• TASK DATA
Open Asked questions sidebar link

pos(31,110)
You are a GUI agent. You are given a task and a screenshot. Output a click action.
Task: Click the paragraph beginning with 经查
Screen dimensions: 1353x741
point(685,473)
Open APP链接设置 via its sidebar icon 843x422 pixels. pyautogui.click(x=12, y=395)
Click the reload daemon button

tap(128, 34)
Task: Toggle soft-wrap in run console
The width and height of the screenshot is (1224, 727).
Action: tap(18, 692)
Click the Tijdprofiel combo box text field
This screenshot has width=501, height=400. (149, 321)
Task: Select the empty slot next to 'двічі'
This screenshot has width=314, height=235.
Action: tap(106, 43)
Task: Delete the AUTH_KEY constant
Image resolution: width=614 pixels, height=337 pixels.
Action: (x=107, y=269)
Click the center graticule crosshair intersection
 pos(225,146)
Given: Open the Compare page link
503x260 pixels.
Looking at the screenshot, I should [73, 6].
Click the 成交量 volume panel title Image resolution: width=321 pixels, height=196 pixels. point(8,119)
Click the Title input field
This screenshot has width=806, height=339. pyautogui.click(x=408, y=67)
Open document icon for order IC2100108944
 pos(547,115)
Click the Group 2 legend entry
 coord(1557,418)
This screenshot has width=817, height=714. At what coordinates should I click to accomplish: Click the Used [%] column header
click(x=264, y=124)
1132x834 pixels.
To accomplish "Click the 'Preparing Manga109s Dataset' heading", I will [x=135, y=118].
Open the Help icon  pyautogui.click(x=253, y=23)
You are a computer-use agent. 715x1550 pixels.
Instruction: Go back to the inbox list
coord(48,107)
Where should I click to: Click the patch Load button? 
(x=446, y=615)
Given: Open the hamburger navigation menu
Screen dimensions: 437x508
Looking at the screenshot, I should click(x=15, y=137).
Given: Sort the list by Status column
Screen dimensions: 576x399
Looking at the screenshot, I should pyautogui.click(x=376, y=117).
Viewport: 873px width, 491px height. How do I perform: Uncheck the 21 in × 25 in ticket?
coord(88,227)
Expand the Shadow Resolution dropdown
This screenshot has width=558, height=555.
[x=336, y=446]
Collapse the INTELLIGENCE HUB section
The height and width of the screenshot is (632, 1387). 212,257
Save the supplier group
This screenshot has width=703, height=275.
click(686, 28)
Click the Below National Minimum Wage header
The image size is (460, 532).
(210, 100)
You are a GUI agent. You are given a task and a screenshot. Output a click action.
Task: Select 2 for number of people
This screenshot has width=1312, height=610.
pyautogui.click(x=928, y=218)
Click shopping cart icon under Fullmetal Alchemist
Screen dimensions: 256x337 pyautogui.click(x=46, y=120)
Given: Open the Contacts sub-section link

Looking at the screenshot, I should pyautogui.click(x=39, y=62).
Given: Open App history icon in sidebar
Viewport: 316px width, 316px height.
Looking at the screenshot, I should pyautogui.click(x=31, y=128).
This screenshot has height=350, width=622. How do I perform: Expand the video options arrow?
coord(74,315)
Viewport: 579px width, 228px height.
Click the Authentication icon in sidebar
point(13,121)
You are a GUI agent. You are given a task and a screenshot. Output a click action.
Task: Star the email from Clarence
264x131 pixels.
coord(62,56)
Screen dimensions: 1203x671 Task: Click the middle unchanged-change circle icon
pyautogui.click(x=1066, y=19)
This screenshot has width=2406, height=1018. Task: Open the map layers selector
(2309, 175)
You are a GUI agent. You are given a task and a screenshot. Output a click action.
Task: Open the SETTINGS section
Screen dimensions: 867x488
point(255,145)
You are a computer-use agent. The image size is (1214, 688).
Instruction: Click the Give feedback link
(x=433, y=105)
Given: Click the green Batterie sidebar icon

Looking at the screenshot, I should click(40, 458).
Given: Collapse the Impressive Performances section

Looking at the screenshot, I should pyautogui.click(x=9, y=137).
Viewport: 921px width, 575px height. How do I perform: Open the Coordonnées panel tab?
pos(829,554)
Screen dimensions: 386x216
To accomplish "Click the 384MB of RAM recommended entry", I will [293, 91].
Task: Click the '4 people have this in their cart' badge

• AIM OF THE TASK
Format everything from the line containing "Click shopping cart" down to the line containing "(2309, 175)" as a Markdown table with the columns Number and Line, skipping blank lines.

• THE OUTPUT
| Number | Line |
|---|---|
| 1 | Click shopping cart icon under Fullmetal Alchemist |
| 2 | Screen dimensions: 256x337 pyautogui.click(x=46, y=120) |
| 3 | Given: Open the Contacts sub-section link |
| 4 | Looking at the screenshot, I should pyautogui.click(x=39, y=62). |
| 5 | Given: Open App history icon in sidebar |
| 6 | Viewport: 316px width, 316px height. |
| 7 | Looking at the screenshot, I should pyautogui.click(x=31, y=128). |
| 8 | This screenshot has height=350, width=622. How do I perform: Expand the video options arrow? |
| 9 | coord(74,315) |
| 10 | Viewport: 579px width, 228px height. |
| 11 | Click the Authentication icon in sidebar |
| 12 | point(13,121) |
| 13 | You are a GUI agent. You are given a task and a screenshot. Output a click action. |
| 14 | Task: Star the email from Clarence |
| 15 | 264x131 pixels. |
| 16 | coord(62,56) |
| 17 | Screen dimensions: 1203x671 Task: Click the middle unchanged-change circle icon |
| 18 | pyautogui.click(x=1066, y=19) |
| 19 | This screenshot has width=2406, height=1018. Task: Open the map layers selector |
| 20 | (2309, 175) |